GOAL OF THE EXERCISE: Only the lines from the one containing "Screen dimensions: 725x489" to the end of the data below belong in the answer, each repeated exactly; no pictures.
*****
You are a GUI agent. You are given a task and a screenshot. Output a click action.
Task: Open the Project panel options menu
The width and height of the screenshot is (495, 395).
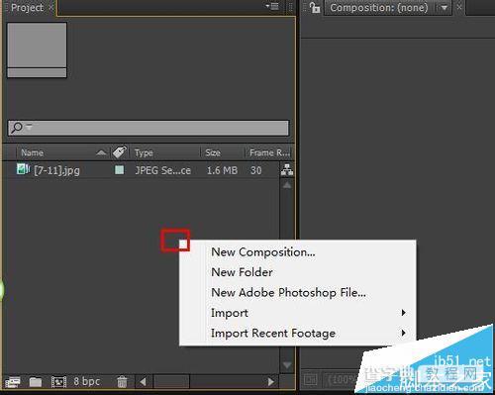(x=272, y=7)
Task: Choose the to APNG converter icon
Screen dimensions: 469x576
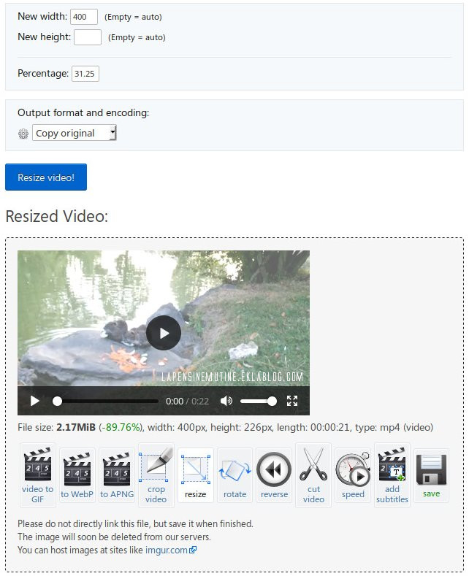Action: tap(117, 476)

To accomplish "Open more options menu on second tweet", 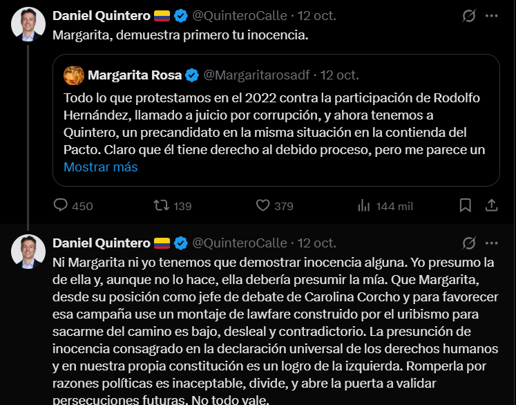I will click(492, 243).
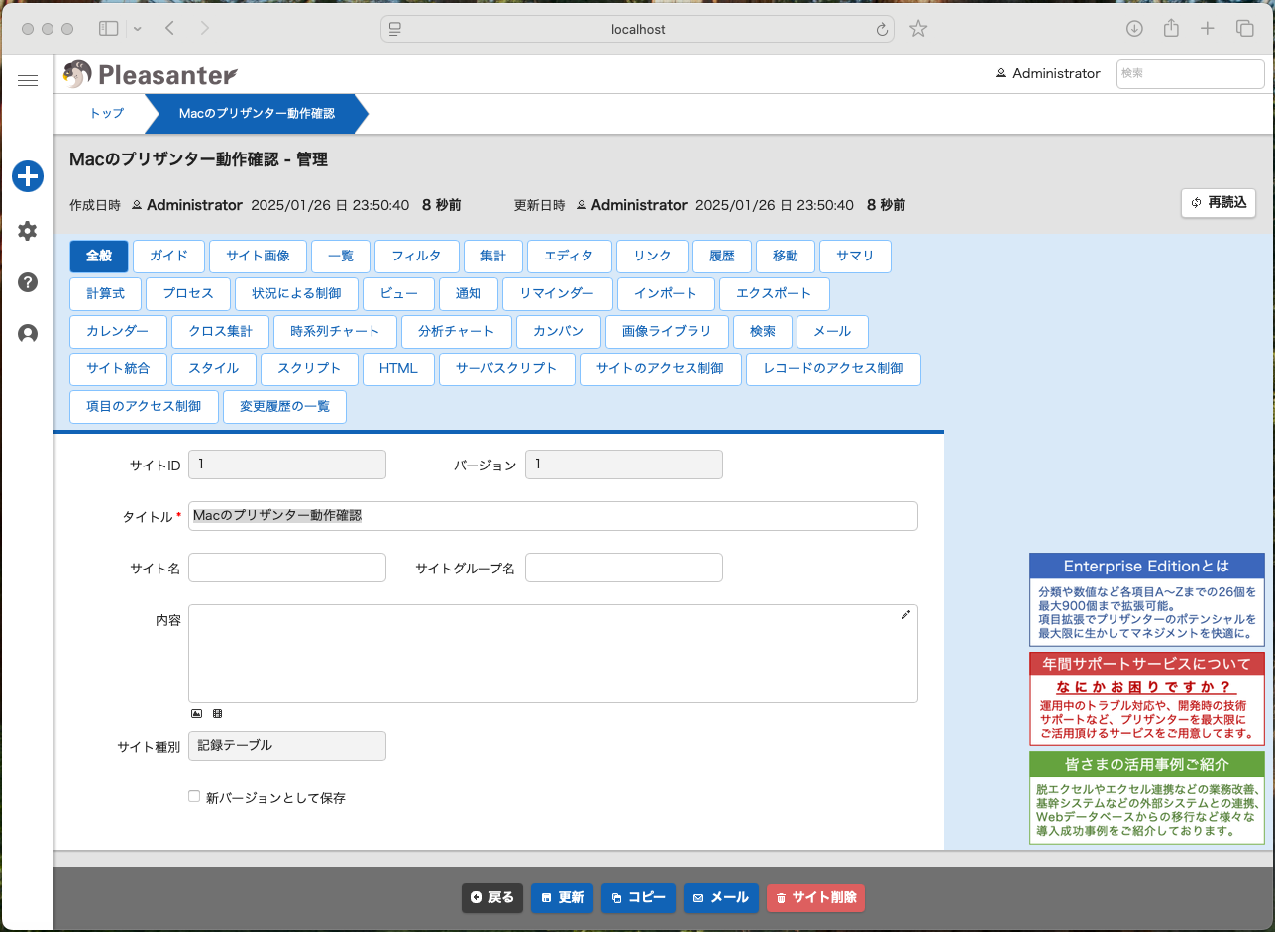This screenshot has height=932, width=1275.
Task: Open the settings gear icon
Action: pos(27,231)
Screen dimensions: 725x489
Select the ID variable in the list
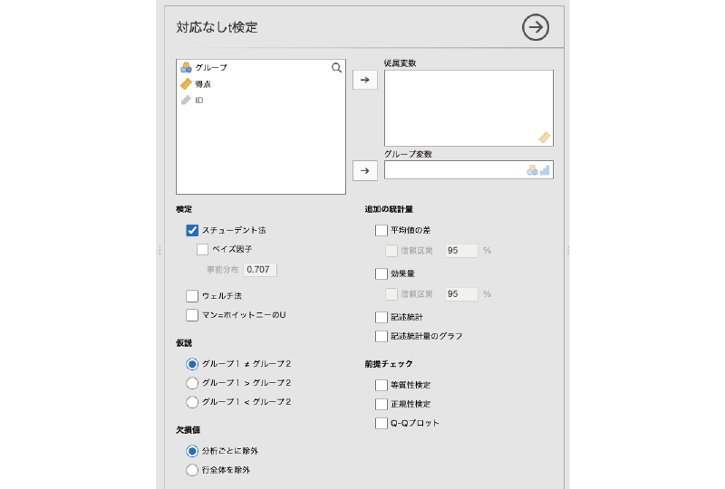(198, 101)
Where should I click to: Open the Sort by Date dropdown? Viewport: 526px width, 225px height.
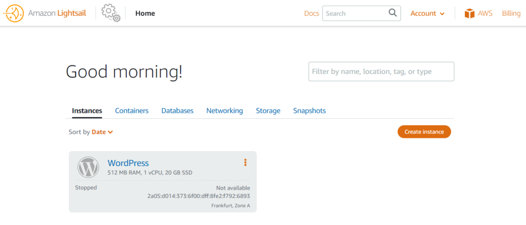point(102,132)
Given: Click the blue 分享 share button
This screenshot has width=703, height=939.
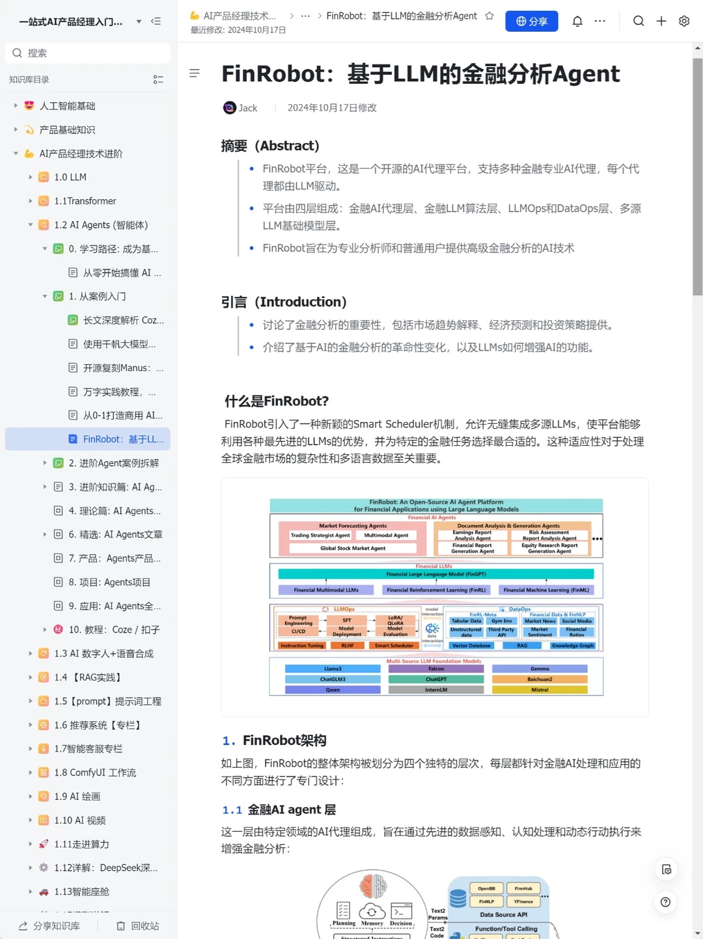Looking at the screenshot, I should click(531, 21).
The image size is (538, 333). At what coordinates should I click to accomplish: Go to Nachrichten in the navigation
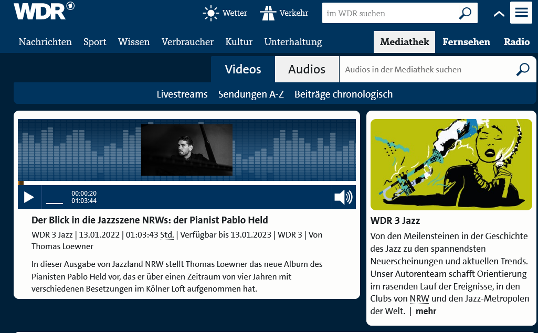45,42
*****
RESULT OF THE EXERCISE:
Screen dimensions: 725x489
Select the ID variable in the list
(198, 101)
Where should I click to: Open the Sort by Date dropdown? Viewport: 526px width, 225px height.
point(102,132)
Given: Click the blue 分享 share button
This screenshot has width=703, height=939.
Looking at the screenshot, I should click(531, 21).
The image size is (538, 333). At what coordinates should I click to accomplish: Go to Nachrichten in the navigation
45,42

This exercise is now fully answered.